* **THE INPUT**
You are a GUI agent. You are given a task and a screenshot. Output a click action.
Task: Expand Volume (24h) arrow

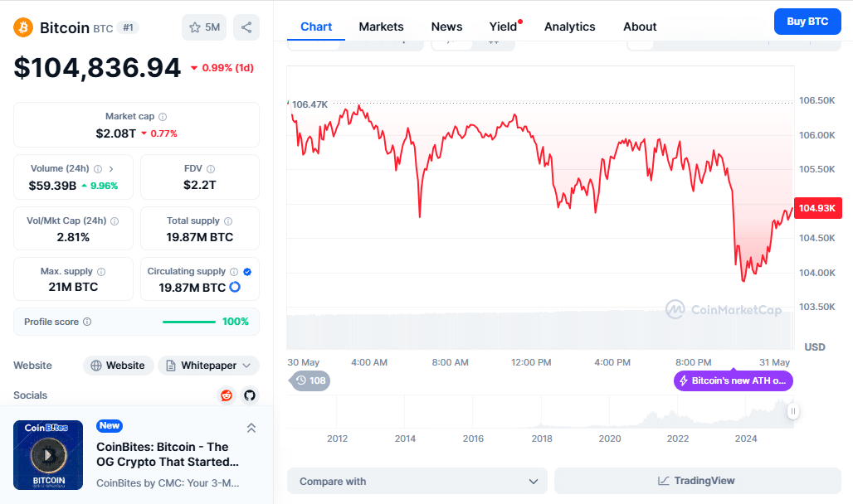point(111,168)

--

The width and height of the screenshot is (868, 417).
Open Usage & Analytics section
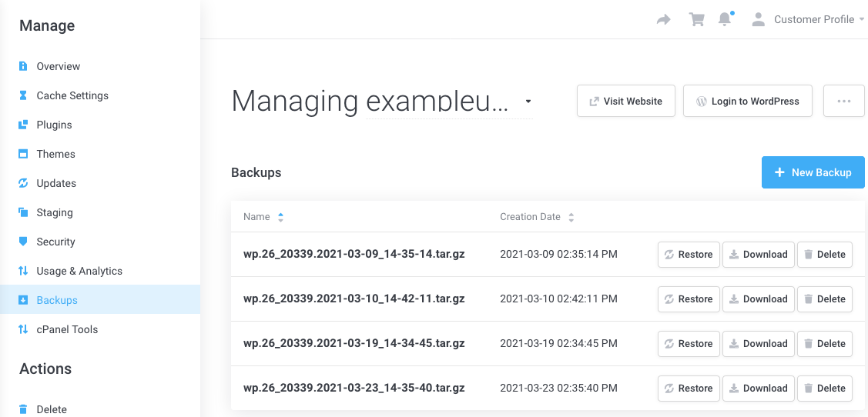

--

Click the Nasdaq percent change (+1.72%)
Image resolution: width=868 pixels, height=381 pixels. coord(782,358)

* **SHORT TASK**
Repeat the lines of the entries above word for word, starting at the line containing "The width and" and ending at the line containing "Open Usage & Analytics section", both included.

* **OUTPUT FOR THIS EXERCISE**
The width and height of the screenshot is (868, 417).
Open Usage & Analytics section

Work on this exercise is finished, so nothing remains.